===== Provided data =====

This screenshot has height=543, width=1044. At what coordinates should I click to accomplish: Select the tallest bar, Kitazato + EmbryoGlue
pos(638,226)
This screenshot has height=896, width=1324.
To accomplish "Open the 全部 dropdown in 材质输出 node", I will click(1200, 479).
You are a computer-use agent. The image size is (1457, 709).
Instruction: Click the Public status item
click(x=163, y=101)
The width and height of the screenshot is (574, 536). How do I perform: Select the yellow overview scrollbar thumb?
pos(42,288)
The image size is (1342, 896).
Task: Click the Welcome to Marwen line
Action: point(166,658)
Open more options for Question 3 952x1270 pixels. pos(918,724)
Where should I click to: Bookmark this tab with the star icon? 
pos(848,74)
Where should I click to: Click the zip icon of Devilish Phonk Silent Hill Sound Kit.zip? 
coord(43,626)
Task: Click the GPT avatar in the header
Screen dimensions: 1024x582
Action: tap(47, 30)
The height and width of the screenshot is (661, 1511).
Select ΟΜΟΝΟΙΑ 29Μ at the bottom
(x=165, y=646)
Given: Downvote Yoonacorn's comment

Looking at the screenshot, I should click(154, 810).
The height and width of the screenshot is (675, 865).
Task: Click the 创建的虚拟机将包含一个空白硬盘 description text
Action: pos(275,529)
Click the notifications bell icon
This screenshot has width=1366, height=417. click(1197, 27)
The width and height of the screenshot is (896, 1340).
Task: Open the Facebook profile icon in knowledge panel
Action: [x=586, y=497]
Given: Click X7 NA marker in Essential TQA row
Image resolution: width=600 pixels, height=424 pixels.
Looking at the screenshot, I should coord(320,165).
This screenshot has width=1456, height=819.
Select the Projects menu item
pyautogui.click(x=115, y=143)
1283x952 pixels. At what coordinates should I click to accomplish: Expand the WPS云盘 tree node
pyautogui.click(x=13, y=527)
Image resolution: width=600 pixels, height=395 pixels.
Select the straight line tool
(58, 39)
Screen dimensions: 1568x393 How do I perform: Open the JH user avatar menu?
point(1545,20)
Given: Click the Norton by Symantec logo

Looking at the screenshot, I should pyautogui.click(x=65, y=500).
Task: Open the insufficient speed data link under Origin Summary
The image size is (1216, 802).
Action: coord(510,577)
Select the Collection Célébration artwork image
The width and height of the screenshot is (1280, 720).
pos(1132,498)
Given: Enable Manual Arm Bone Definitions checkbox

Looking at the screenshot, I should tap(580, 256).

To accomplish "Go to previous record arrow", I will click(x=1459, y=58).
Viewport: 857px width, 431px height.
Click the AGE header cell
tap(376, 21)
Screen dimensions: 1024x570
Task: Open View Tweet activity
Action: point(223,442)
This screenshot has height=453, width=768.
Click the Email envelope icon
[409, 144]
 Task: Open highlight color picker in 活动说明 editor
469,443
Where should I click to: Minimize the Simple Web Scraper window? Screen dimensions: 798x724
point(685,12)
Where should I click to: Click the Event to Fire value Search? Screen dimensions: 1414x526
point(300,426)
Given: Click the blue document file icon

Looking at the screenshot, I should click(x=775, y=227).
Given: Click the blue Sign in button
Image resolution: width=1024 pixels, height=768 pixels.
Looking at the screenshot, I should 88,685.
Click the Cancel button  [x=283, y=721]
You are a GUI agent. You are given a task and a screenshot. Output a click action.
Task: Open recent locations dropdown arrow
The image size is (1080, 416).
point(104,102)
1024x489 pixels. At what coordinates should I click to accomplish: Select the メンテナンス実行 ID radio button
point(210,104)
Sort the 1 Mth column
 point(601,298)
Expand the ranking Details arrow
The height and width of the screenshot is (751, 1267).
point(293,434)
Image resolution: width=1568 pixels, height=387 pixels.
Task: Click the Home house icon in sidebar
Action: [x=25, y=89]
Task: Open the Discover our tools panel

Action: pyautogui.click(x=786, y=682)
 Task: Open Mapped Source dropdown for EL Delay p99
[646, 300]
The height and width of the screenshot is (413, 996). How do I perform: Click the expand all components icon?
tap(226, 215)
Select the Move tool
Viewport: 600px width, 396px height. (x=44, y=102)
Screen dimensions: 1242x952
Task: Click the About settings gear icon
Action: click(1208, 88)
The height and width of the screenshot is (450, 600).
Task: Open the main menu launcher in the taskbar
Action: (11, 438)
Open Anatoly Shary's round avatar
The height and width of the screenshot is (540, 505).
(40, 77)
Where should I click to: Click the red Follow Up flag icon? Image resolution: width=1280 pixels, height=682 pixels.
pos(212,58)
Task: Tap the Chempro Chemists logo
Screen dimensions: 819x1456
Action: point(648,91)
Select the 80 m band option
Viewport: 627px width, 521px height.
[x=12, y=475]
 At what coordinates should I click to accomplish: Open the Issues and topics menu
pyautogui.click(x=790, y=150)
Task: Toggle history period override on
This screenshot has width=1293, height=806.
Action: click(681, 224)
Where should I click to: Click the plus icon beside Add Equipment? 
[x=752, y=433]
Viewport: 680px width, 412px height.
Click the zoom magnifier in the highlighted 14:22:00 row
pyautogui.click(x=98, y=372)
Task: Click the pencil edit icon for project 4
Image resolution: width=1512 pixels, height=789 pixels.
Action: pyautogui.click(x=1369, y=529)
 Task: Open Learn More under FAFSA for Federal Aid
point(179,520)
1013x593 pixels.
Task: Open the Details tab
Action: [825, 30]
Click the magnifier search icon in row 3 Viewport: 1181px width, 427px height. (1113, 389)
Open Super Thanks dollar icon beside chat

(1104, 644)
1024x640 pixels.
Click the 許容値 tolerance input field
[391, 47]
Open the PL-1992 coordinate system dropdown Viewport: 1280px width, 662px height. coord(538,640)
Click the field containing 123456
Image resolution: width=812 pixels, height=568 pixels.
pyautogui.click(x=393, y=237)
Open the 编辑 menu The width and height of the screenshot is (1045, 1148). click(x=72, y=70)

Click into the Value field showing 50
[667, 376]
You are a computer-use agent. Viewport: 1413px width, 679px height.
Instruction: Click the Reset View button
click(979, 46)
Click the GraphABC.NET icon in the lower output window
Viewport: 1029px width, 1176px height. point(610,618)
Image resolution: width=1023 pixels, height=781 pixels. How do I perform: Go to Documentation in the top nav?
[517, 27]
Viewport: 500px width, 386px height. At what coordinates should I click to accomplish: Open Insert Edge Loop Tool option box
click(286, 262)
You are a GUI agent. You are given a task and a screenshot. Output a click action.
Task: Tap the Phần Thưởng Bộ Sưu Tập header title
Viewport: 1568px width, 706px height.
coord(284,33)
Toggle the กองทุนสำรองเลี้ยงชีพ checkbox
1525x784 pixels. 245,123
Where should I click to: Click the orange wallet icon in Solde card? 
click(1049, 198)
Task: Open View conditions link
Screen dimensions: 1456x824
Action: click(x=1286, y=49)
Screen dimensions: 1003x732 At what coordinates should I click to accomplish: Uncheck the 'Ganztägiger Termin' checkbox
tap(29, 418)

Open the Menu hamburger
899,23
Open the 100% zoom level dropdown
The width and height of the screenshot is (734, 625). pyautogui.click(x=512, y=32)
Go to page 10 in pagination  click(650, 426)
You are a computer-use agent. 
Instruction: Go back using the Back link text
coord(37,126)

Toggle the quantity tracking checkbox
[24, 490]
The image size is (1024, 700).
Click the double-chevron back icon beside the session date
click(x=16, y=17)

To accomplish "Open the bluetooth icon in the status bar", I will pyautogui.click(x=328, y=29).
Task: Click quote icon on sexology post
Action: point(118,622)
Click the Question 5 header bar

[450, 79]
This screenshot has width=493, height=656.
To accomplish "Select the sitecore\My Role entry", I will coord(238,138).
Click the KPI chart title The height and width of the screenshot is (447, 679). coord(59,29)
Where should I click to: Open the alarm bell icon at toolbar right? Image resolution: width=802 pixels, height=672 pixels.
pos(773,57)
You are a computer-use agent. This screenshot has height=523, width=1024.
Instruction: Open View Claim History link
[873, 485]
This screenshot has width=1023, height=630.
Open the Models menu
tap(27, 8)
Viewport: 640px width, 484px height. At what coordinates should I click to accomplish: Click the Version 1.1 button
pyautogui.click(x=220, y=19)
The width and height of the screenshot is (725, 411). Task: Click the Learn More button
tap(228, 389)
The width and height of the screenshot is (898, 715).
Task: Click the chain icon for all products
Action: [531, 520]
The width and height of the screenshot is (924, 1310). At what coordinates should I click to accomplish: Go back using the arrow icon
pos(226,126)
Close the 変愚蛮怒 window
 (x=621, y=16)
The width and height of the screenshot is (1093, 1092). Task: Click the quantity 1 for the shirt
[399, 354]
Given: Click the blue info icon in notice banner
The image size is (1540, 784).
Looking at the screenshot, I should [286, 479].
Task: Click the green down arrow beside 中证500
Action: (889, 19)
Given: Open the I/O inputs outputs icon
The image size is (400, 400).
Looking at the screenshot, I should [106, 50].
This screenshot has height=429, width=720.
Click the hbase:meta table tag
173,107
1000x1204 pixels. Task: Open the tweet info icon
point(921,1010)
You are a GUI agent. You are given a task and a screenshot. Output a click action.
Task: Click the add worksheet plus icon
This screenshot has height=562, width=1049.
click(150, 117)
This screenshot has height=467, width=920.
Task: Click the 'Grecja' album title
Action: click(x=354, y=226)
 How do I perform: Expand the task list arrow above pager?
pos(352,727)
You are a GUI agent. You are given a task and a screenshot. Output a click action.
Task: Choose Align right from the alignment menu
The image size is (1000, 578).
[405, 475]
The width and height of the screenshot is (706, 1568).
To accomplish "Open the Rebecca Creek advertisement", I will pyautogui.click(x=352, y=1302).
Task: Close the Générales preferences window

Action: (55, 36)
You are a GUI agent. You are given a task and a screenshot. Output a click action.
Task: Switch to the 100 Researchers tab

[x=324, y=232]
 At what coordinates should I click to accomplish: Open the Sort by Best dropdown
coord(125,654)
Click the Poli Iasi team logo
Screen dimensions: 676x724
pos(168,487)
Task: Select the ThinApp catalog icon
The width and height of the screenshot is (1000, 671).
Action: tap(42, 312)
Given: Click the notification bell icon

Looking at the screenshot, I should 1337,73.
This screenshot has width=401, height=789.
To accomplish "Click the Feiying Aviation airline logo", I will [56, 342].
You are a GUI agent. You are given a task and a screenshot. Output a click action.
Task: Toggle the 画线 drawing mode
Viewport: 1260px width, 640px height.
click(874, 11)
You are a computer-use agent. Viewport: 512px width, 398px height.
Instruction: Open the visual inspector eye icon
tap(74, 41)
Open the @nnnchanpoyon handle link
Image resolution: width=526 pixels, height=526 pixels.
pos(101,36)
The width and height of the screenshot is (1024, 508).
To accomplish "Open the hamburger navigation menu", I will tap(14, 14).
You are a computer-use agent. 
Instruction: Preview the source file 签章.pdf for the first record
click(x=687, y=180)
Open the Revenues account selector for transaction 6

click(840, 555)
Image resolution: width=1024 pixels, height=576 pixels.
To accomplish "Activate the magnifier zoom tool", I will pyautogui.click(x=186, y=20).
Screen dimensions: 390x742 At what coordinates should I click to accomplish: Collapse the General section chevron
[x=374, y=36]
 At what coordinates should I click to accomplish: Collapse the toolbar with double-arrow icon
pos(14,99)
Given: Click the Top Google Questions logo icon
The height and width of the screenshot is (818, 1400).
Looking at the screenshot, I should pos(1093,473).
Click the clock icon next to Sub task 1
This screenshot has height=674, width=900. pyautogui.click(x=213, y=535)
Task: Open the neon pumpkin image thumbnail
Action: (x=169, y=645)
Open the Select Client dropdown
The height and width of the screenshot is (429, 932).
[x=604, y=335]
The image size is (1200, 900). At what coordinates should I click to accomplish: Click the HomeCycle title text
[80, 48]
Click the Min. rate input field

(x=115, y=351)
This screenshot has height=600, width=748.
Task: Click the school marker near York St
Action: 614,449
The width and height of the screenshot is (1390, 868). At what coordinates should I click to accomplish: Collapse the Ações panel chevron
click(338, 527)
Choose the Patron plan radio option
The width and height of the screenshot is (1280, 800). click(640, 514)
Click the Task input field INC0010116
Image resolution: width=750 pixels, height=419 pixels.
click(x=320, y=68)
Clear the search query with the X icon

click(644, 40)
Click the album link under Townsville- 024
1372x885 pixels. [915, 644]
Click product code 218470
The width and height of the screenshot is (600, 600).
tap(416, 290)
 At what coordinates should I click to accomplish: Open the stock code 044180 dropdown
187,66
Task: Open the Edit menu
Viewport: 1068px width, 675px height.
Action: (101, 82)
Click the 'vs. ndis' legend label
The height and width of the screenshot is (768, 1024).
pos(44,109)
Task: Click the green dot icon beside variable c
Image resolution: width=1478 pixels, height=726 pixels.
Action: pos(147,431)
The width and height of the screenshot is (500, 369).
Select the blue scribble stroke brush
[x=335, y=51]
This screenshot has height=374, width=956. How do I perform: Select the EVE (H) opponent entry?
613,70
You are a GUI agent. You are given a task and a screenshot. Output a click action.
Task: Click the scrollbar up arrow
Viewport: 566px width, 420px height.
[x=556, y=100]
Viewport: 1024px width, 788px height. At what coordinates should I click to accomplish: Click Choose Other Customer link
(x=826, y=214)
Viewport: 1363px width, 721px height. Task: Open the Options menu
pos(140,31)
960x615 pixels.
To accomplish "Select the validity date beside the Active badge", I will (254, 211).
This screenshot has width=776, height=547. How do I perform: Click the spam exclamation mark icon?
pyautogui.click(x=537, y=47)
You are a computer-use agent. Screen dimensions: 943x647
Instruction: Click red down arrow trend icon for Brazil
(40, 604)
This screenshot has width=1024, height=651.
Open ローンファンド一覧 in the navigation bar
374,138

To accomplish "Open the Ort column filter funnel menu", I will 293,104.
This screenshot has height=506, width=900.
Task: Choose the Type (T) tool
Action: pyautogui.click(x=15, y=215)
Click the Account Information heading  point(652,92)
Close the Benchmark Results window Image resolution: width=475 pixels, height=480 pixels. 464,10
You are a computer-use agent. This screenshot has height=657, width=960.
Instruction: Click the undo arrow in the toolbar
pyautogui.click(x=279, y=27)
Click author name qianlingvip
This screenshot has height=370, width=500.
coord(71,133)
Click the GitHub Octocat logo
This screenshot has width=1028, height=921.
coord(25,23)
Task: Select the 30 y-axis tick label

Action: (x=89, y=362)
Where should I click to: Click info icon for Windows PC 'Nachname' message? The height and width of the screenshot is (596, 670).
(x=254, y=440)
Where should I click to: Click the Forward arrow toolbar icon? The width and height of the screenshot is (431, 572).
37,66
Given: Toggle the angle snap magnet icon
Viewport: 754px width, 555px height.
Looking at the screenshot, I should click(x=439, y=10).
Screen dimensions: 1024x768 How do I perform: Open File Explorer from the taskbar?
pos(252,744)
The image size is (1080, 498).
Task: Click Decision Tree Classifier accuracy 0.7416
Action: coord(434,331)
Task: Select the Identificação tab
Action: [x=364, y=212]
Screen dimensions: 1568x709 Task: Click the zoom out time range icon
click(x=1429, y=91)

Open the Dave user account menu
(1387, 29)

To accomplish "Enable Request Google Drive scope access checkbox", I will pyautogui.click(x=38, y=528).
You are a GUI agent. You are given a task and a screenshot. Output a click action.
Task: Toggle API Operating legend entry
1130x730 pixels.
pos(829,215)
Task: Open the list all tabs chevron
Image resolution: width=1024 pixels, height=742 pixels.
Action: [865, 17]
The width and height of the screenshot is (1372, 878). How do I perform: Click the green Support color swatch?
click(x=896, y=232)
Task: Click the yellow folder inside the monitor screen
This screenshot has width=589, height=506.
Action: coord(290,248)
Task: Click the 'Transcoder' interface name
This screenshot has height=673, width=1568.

=====

- [Problem to solve]
Beginning with the line containing "Open the PL-1992" and ending with the line containing "Open the 编辑", extract those lines exactly from the listing above, and only those.

- [Answer area]
Open the PL-1992 coordinate system dropdown Viewport: 1280px width, 662px height. coord(538,640)
Click the field containing 123456
Image resolution: width=812 pixels, height=568 pixels.
pyautogui.click(x=393, y=237)
Open the 编辑 menu The width and height of the screenshot is (1045, 1148). click(x=72, y=70)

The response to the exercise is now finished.